READING PASSAGE: Begin

2001-07-10 Thread Rick Rys

Technically, you should get superior performance by using a Sampled Data
PID Controller rather than a fixed scan PID. i.e. enabling the PID
execution only upon receipt of a new analyzer (maybe a GC) update. This is
the SPLCOP option in the PIDA. One item you did not mention that has a big
impact on the control effectiveness is the analyzer delay time.  I.e. when
the analyzer is giving a new update, how old is this data?  In a GC this
would be the time to transport the sample from the process to the analyzer
plus the time for the analyzer to complete it's result and set the sample
ready timer to on (elution time of the applicable component peaks for a GC).
Also the use of inferred property control (like analyzer to temperature
cascade for distillation for example) can be effective to catch upsets that
are fast relative to the analysis frequency mitigating the need for
improving the analyzer PID loop.  In this case the temperature PID loop
essentially handles the upset. The PIDTAU option (deadtime compensation)

READING PASSAGE: End
DATASET ENTRIES: Begin

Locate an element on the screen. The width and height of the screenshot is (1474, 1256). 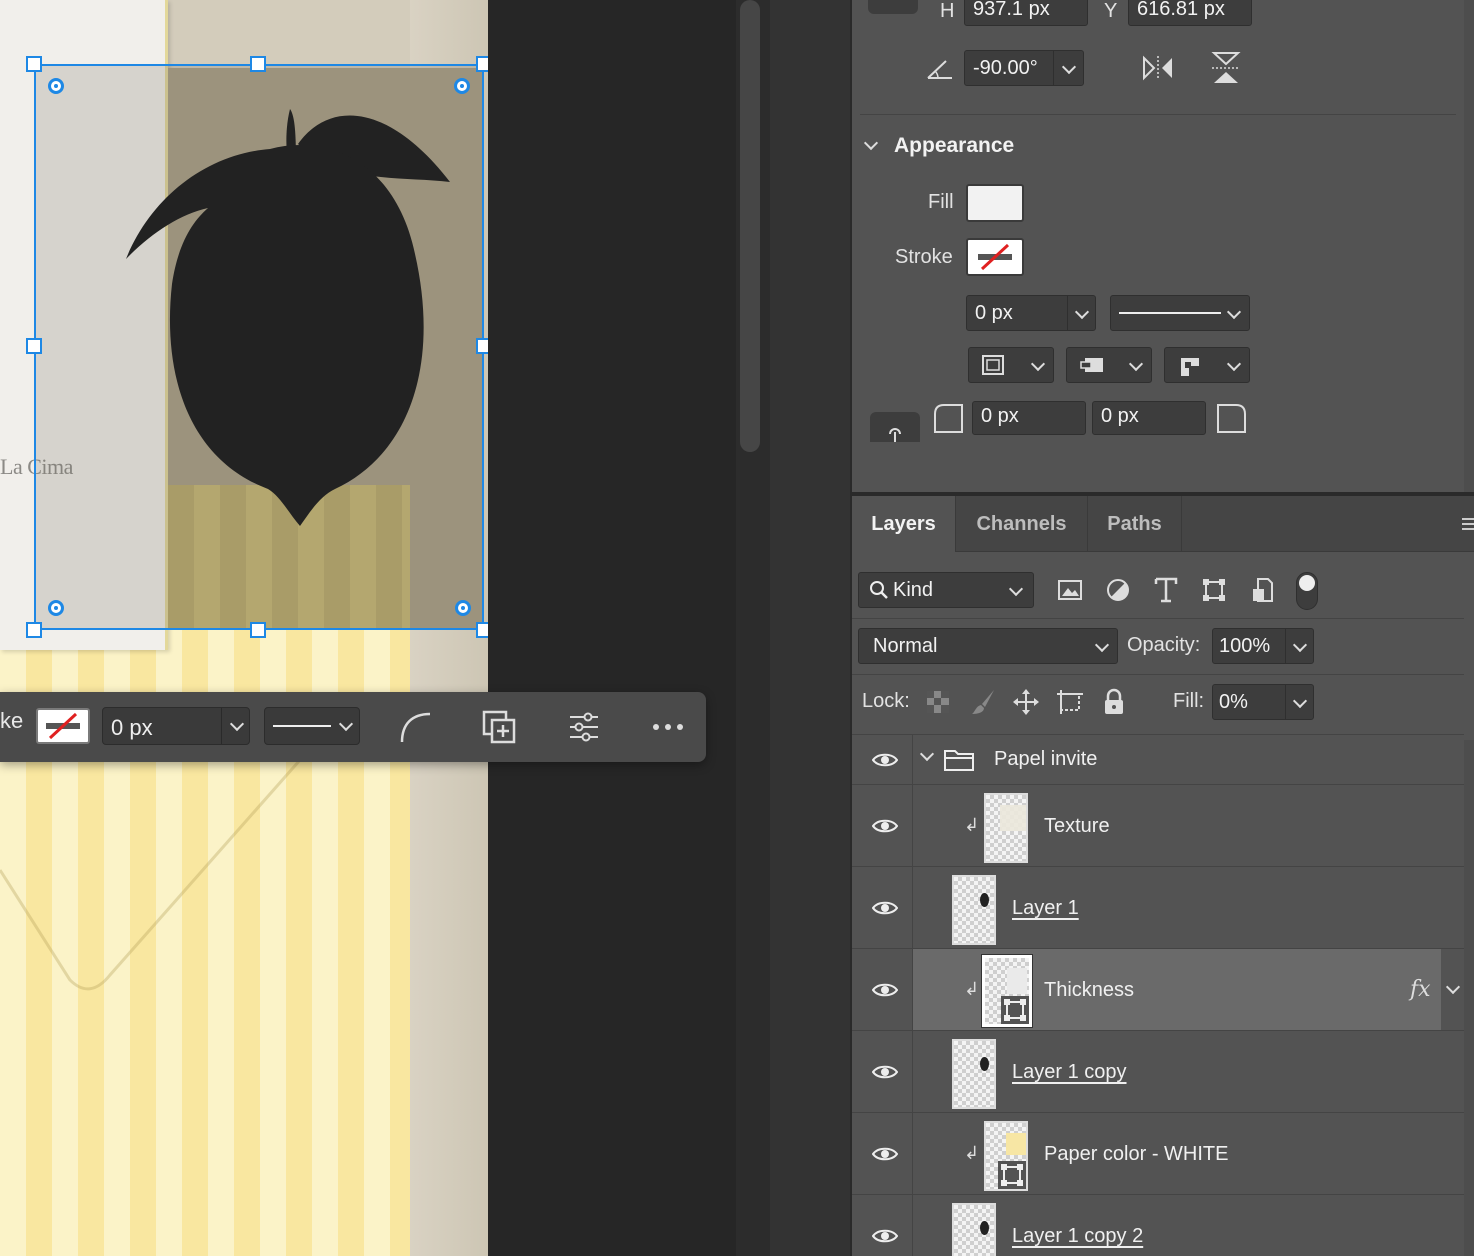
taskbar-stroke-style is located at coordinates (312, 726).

DATASET ENTRIES: End
DATASET ENTRIES: Begin

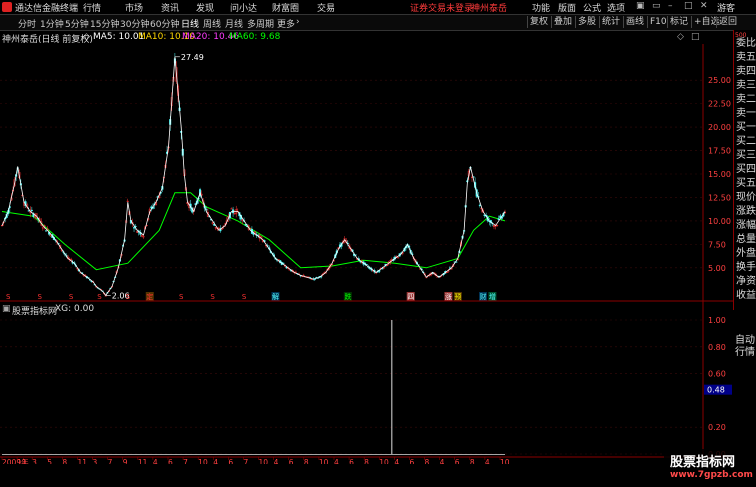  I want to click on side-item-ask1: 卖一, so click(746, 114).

DATASET ENTRIES: End

> **REQUIRED TASKS**:
1. Summarize the post on analyzer-based PID control in two sentences.
2. List every term that the post on analyzer-based PID control writes entirely in capital letters, each one once.
3. Answer these questions from the post on analyzer-based PID control:
(a) Which option in the PIDA runs the PID only when a new analyzer update is received?
(b) What example of inferred property control does the post give?
(c) In that case, which loop handles the upset?

> **SOLUTIONS TO THE EXERCISE**:
1. Using a Sampled Data PID Controller, which runs only when a new analyzer update arrives (the SPLCOP option in the PIDA), should technically perform better than a fixed scan PID, and the analyzer delay time strongly affects control effectiveness. Inferred property control, such as an analyzer to temperature cascade in distillation, can catch upsets that are fast relative to the analysis frequency, so the temperature PID loop handles the upset.

2.
PID
GC
SPLCOP
PIDA
PIDTAU

3.
(a) The SPLCOP option.
(b) An analyzer to temperature cascade for distillation.
(c) The temperature PID loop.